File spoon-archives/marxism.archive/marxism_1995/95-05-marxism/95-05-21.000, message 5


Date: Sun, 14 May 95 09:48:19 BST
From: Chris Burford <cburford-AT-gn.apc.org>
Subject: Value - Steve's paper: Part 3


Comments on Steve's "A Marx for Post Keynesians" Part 3


No doubt in some deeply unconscious way Steve is extraodinarily 
*keen* on the labour theory of value. But he is keen as a knife 
is keen on a piece of meat. He cuts it into small pieces and then
argues that it could never have functioned successfully as a
living muscle. 

Joking apart, the point is not a trivial one, and was made, with
respect, by Engels when he said

>>>
 Sombart, as well as Schmidt, -- I mention the illustrious Loria merely
as an amusing vulgar-economist foil -- does not make sufficient
allowance for the fact that we are dealing here not only with a purely
logical process, but with a historical process, and its explanatory
reflection in thought, the logical pursuance of its inner connections.
<<<

The quote is from "The Law of Value and Rate of Profit" 1895, which I 
maintain should be accepted as an addendum to Volume III of Capital.
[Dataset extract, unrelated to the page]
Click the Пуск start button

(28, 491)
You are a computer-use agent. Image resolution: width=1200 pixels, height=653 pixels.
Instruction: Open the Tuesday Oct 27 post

When I first read Steve's formula in his list as the second axiom
of what he calls Marx's Labor Axioms, I thought I would be quibbling
if I said it did not seem quite right:

>>> Under capitalism, commodities exchange in proportion to the 
amount of value they contain; <<<

But later on he starts an argument thus

>>>If prices were strictly based on values (axiom 2 above) ... <<<

No No No! 

It disastrously misrepesents the Marxian model if it is 
assumed to mean that prices are directly determined by exchange value.

It becomes a wooden Aunt Sally, held together with string and drawing
pins, without any dynamic life, just ready to be pushed over by a puff 
of wind. No wonder Steve has exulted in its "demise".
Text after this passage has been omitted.